Abstract
This paper introduces a collection of short essays on “New Directions in Regional Science” based on commentaries delivered at the 37th annual meeting of the Southern Regional Science Association in Savannah, Georgia, 1998. In response to the idea of crisis in earlier reviews of regional science, I also suggest that ongoing methodological debates in geography and economics provide many opportunities for regional science in the future.

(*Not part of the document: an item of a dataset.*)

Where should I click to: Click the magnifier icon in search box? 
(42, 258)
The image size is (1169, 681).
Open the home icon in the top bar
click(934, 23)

Others are optimistic about an applied regional science.
Highlights
The 1990s have been a decade of reflection for regional science as members of our community have pondered the past and anticipated the future
This southern location is appropriate because much of the intellectual soul searching that has taken place was started by Andy Isserman's 1992 presidential address to the Southern Regional Science Association (SRSA) in Charleston, South Carolina, and published in this journal
Before moving on to the other essays, I will take this opportunity to share my own initial concerns about the future of regional science and discuss how they become outnumbered by the opportunities afforded us by the evolving methodological debates in our two core disciplines: economics and geography
Summary
The 1990s have been a decade of reflection for regional science as members of our community have pondered the past and anticipated the future. While many of these contributions did reflect a pessimistic concern for the future, our sessions in Savannah focused more on the potential that regional science still offers as an intellectual force and as a practical endeavor.